Disorder Effects on the Quasiparticle and Transport Properties of Two-Dimensional Dirac Fermionic Systems
Bo Fu, Yanru Chen, Weiwei Chen, Wei Zhu, Ping Cui, Qunxiang Li, Zhenyu, Zhang, Qinwei Shi

TL;DR
This study uses a nonperturbative numerical approach to analyze how disorder affects quasiparticle and transport properties in two-dimensional Dirac systems like graphene, revealing significant modifications even with weak disorder.
Contribution
It provides a comprehensive numerical analysis of disorder effects on Dirac fermions, including fractional power-law energy dependences and the impact of different disorder types.
Findings
Quasiparticle residues vanish at the Dirac point due to disorder.
Power-law energy dependences of self-energy with fractional exponents.

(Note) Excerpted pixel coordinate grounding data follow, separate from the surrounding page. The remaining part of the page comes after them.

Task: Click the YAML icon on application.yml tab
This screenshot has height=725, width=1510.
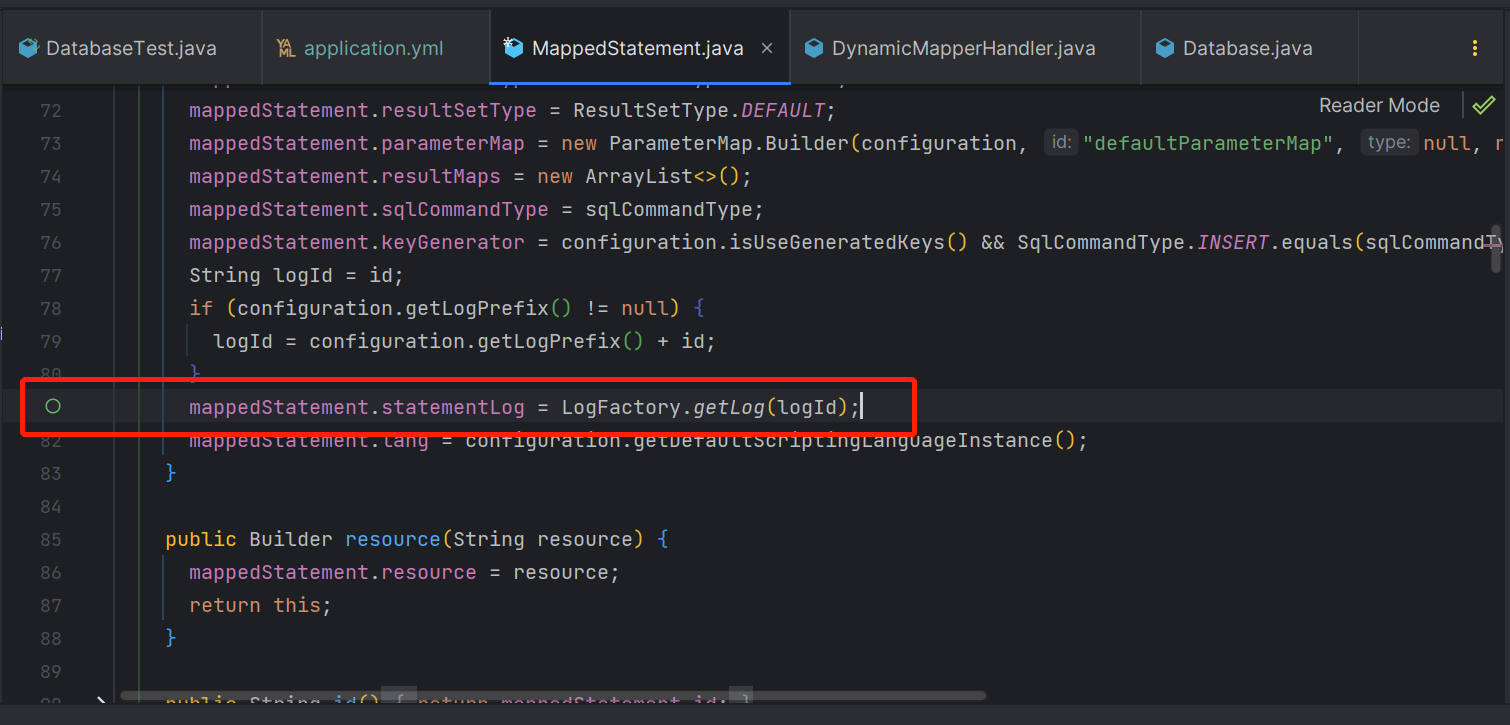Action: click(286, 48)
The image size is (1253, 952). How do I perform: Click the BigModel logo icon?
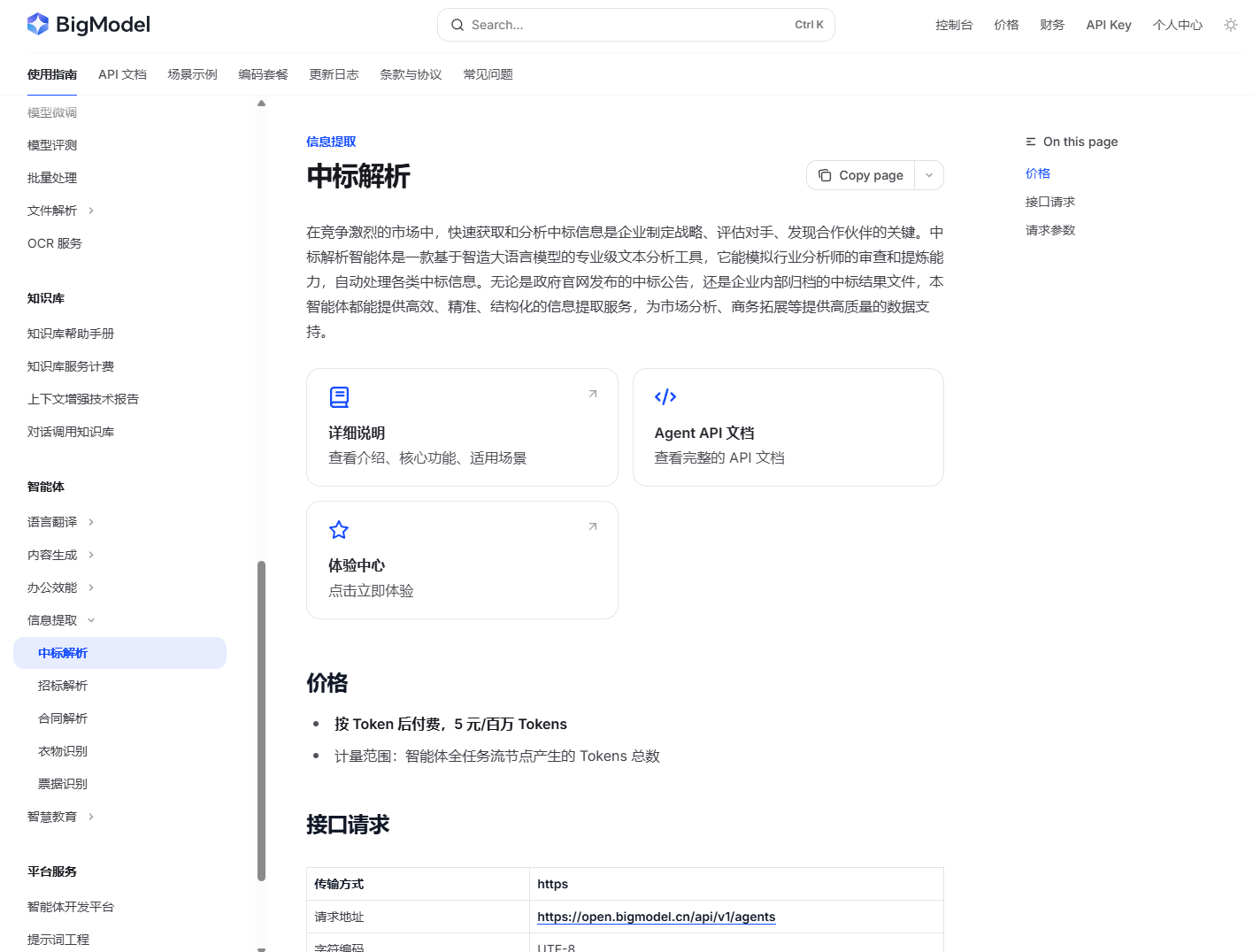tap(38, 24)
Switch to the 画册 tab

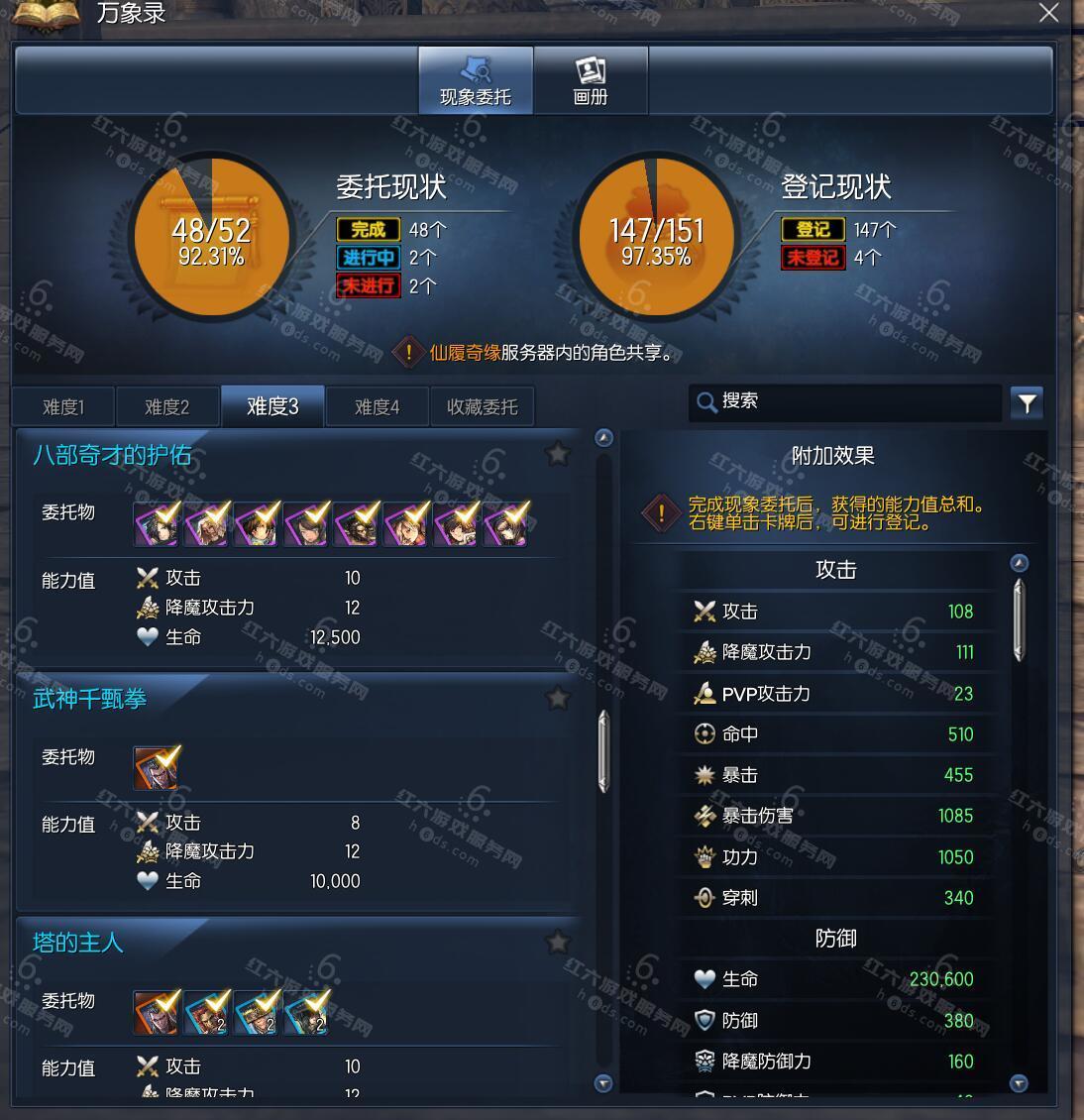point(591,80)
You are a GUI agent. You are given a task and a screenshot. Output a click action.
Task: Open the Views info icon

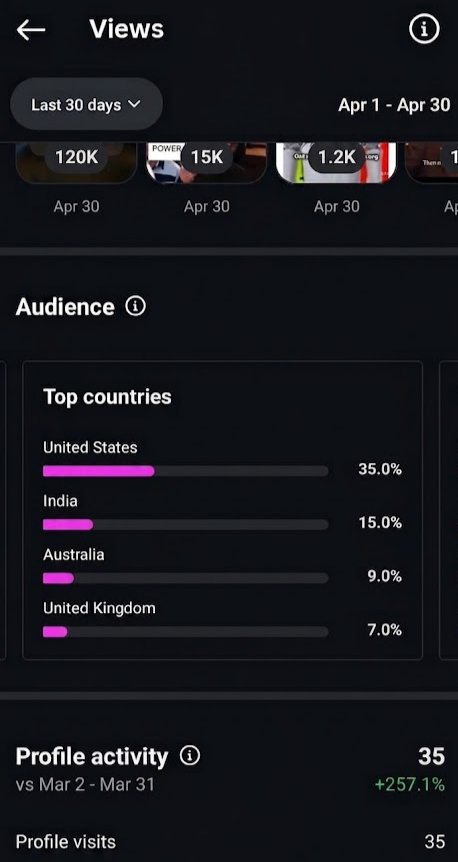click(x=424, y=29)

Disorder effects are consistent across various impurity correlation types.
Abstract
Despite extensive existing studies, a complete understanding of the role of disorder in affecting the physical properties of two-dimensional Dirac fermionic systems remains a standing challenge, largely due to obstacles encountered in treating multiple scattering events for such inherently strong scattering systems. Using graphene as an example and a nonperturbative numerical technique, here we reveal that the low energy quasiparticle properties are considerably modified by multiple scattering processes even in the presence of weak scalar potentials. We extract unified power-law energy dependences of the self-energy with fractional exponents from the weak scattering limit to the strong scattering limit from our numerical analysis, leading to sharp reductions of the quasiparticle residues near the Dirac point, eventually vanishing at the Dirac point. The central findings stay valid when…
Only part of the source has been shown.